There are all kinds of ways to ‘Come Out;’ one of my personal favorites is the way comedian bob Smith described how he decided to come out in his book, the high-larious, Openly Bob. He wanted to do it in one fell swoop, letting the entire family know he was gay, so one Thanksgiving he returned home and during dinner said, “Can someone please pass the potatoes to the homosexual?”
Problem solved. Of course, that was his comic take on Coming Out, but it is just another way to do it. Some people write letters; some just blurt it out. Some show up at a homecoming dance with their boyfriend, which is how Michael Martin, an all-state high school soccer goalie in West Virginia, did it: slow dancing with the homecoming king at a high school dance.
Michael, an 18-year-old senior at Musselman High School realized it would be near impossible to come out in rural West Virginia and it took him a long time to figure it out, but when he did it, he did for all to see, by attending the homecoming dance with Jem at Jem’s school. They started the dance with their female friends who were their "dates" but when the last song came on Michael and Jem danced with one another. Big sigh, I imagine. And then two weeks later they repeated the dance at Michael’s school where the two young men once again danced all night.
And that was that; out.
“When I started to talk with Jem I was comfortable with myself and wasn't ashamed like I was in years past. For me to be happy, though, I needed to come out. I didn't want to hide how I really was any more. I didn't want to live every day with a secret hanging over my head. I told my team before my own parents. My family was not accepting at first but is starting to come around and support me. I just had to keep telling them that I can't change who I am and that I am the same teenager that I was before.”

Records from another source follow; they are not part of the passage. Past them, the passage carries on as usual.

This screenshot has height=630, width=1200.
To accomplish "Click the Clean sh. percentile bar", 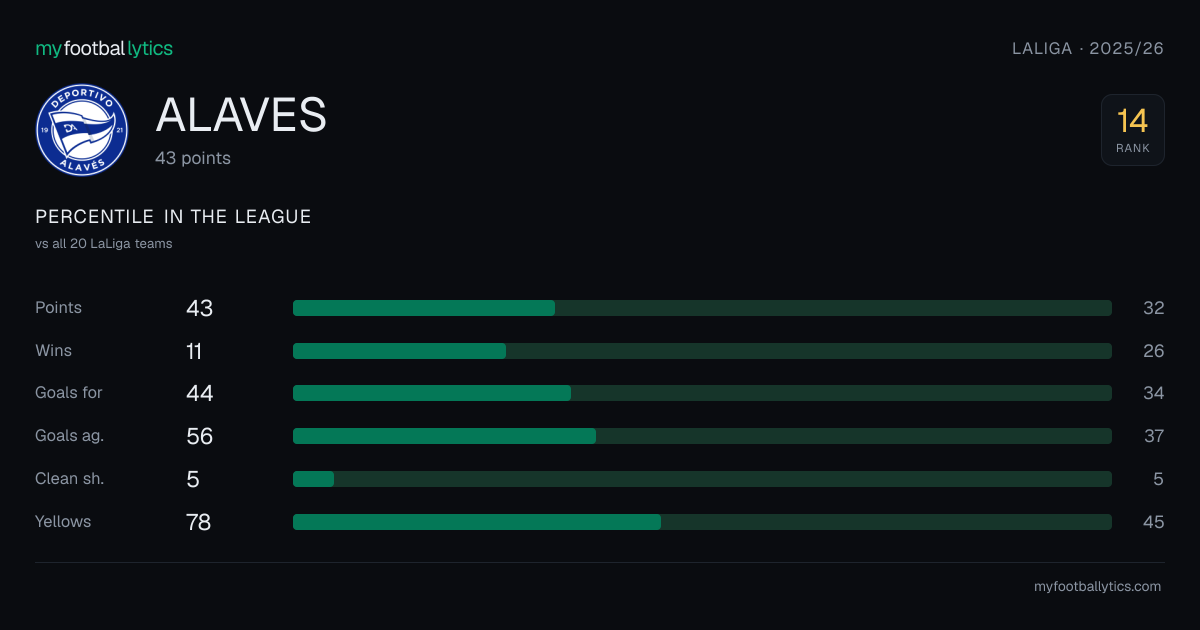I will point(702,479).
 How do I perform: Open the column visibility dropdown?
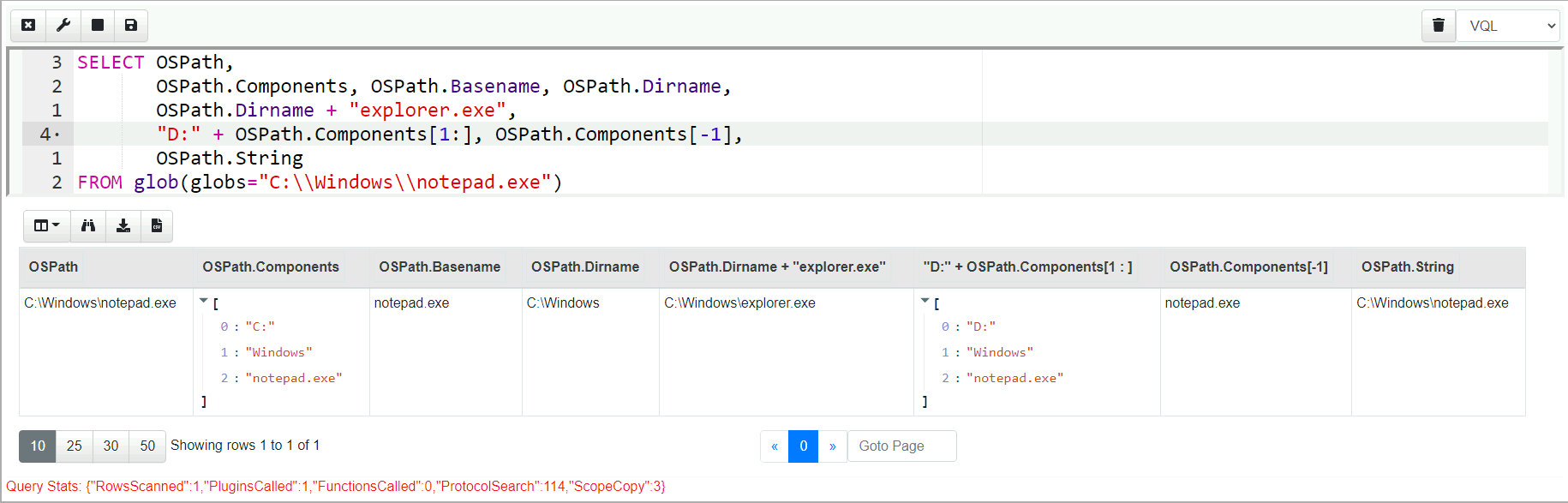coord(46,226)
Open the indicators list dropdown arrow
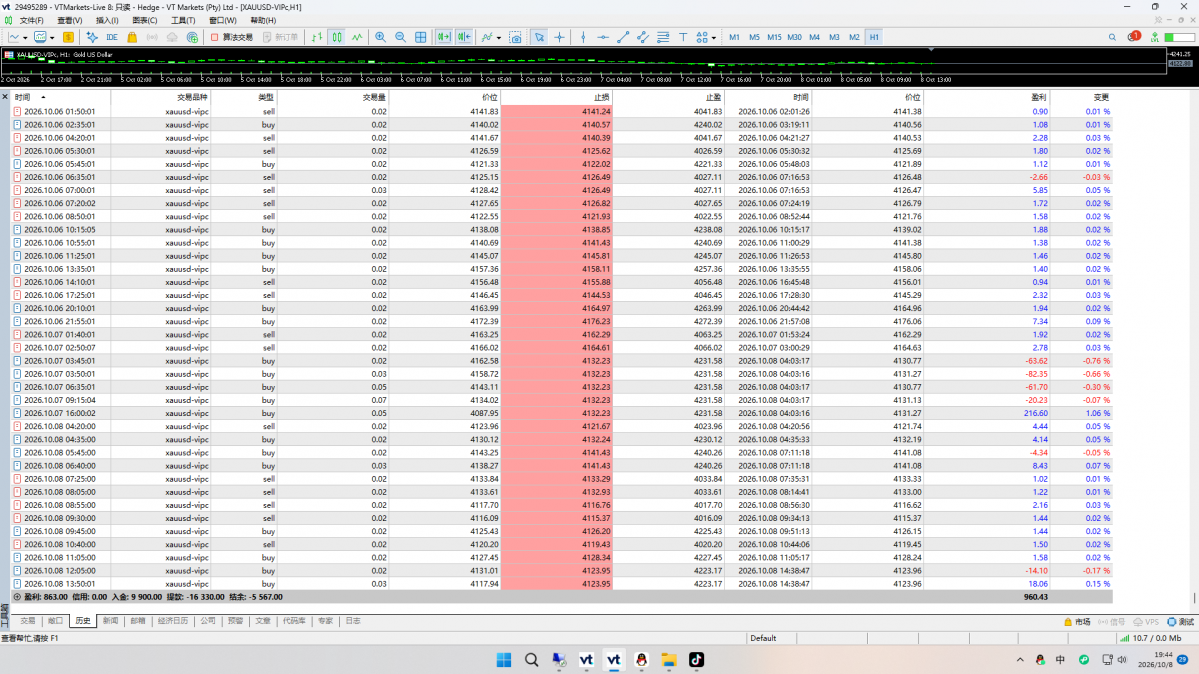The height and width of the screenshot is (674, 1199). click(x=499, y=37)

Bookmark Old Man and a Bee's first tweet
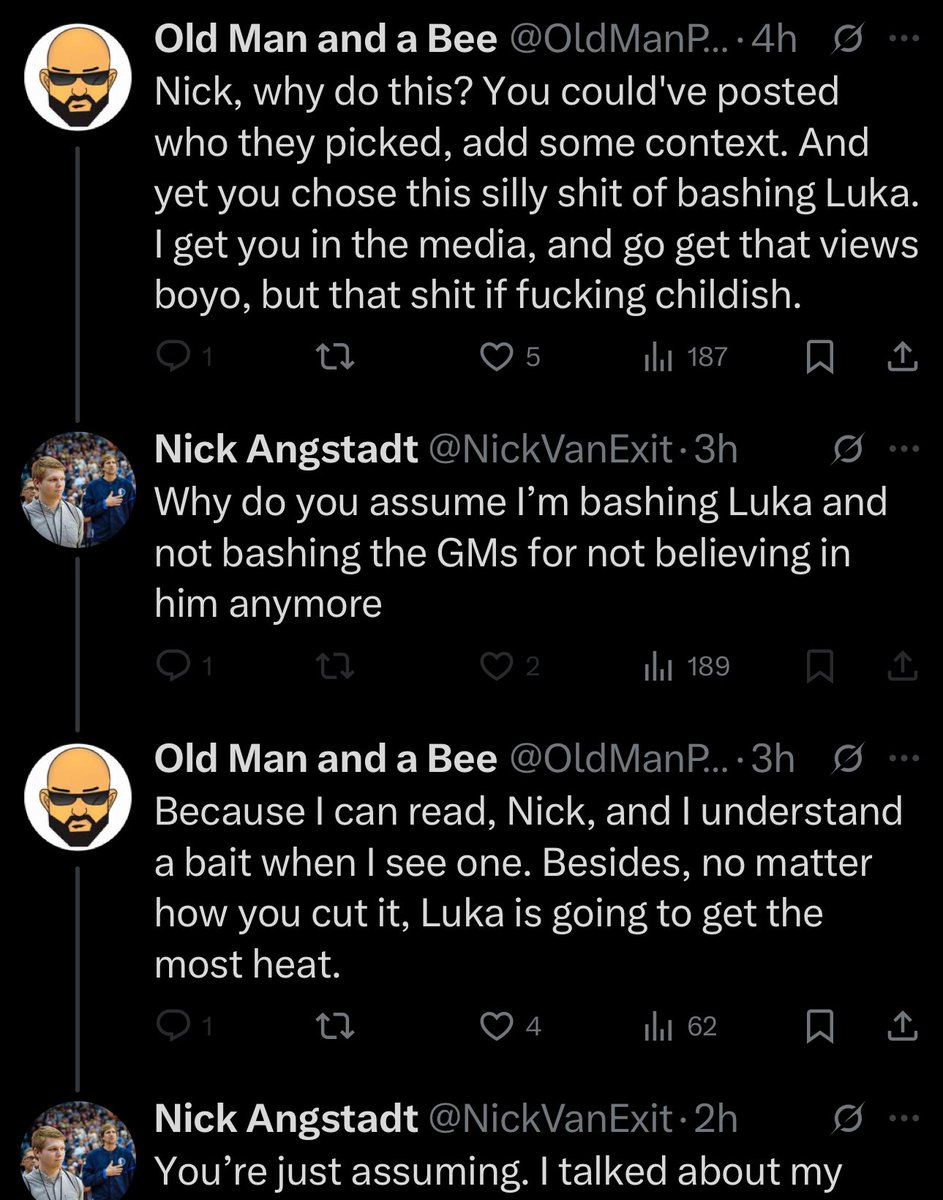(x=820, y=356)
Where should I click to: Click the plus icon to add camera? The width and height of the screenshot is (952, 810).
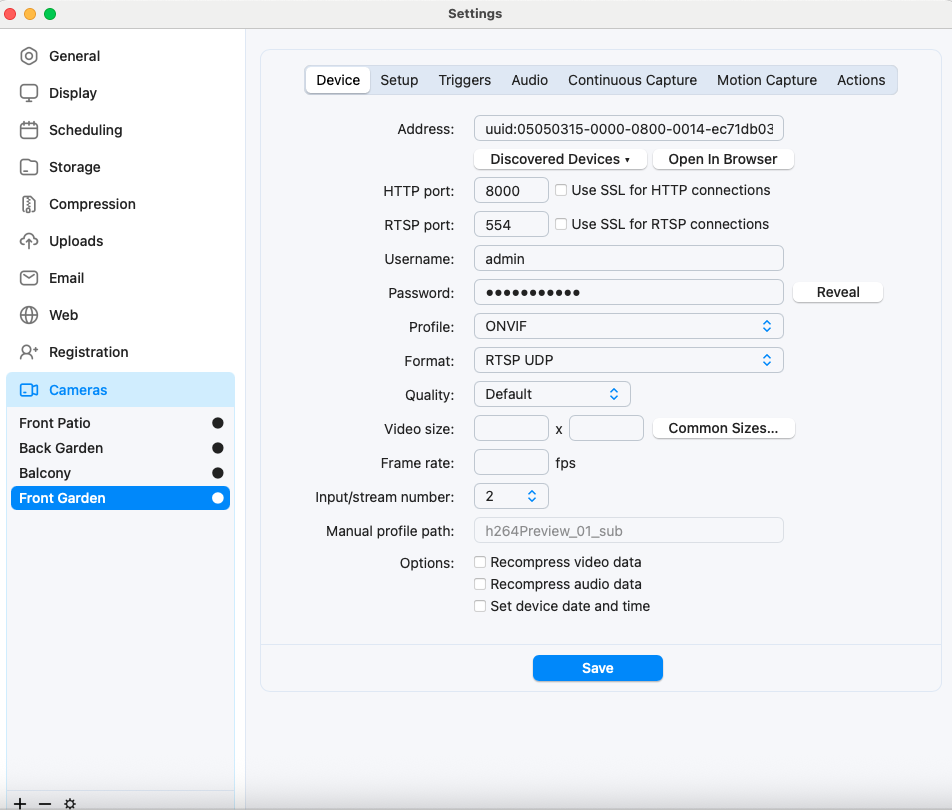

So, enjoy the dance Michael, it only gets better from here on in, because now you’re you, and not some secret, shameful version. You are just another soccer player, just another young man, who happens to be gay.
“I have learned that being gay does not mean you are a lesser of a human being. If I can come out in a small town in West Virginia and be accepted, and dance with the homecoming king, it shows things are changing. I hope my performances and story help inspire other gay teens to show their true colors and not be afraid to play the sport they love.”
And now you can dance with whomever you want, so Welcome Out. And as our gift to you, we here at HOMO HQ would like to send you the Obligatory Coming Out Toaster Oven and a copy of The Gay Agenda.